INFORMATION:
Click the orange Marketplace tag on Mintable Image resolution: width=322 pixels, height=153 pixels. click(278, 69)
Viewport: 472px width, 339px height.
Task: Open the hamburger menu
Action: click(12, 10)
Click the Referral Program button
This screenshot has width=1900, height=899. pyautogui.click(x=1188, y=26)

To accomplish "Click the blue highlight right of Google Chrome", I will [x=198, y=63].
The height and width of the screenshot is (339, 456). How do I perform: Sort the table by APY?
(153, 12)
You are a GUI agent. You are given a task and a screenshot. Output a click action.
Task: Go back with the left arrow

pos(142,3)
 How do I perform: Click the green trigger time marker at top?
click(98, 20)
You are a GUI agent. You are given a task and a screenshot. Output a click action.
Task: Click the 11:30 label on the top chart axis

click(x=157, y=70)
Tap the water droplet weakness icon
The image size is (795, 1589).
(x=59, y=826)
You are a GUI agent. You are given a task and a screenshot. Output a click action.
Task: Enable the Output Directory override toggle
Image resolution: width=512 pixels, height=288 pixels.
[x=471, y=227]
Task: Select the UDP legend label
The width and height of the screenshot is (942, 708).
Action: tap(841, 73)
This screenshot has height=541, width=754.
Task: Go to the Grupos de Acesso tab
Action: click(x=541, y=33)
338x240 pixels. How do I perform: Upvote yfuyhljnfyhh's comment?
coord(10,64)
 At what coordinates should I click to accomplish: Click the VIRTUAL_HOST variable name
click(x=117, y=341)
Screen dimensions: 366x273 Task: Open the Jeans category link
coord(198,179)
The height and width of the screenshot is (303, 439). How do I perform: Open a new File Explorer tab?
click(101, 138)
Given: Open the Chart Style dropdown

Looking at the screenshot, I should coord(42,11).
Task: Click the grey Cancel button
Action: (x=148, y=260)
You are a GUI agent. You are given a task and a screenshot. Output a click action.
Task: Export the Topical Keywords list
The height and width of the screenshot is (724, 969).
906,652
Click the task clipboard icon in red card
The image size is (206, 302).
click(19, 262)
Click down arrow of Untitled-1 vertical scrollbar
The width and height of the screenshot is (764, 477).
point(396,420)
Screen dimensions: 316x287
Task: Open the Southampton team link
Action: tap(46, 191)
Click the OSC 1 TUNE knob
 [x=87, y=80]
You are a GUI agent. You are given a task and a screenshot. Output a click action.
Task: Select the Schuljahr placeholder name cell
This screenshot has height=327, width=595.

REQUIRED WORK: Everything above from the line containing "Given: Open the Chart Style dropdown" through the line containing "Task: Export the Topical Keywords list" must be copied exactly. Nothing outside that range belongs in the answer.

SOLUTION TO THE EXERCISE:
Given: Open the Chart Style dropdown

Looking at the screenshot, I should coord(42,11).
Task: Click the grey Cancel button
Action: (x=148, y=260)
You are a GUI agent. You are given a task and a screenshot. Output a click action.
Task: Export the Topical Keywords list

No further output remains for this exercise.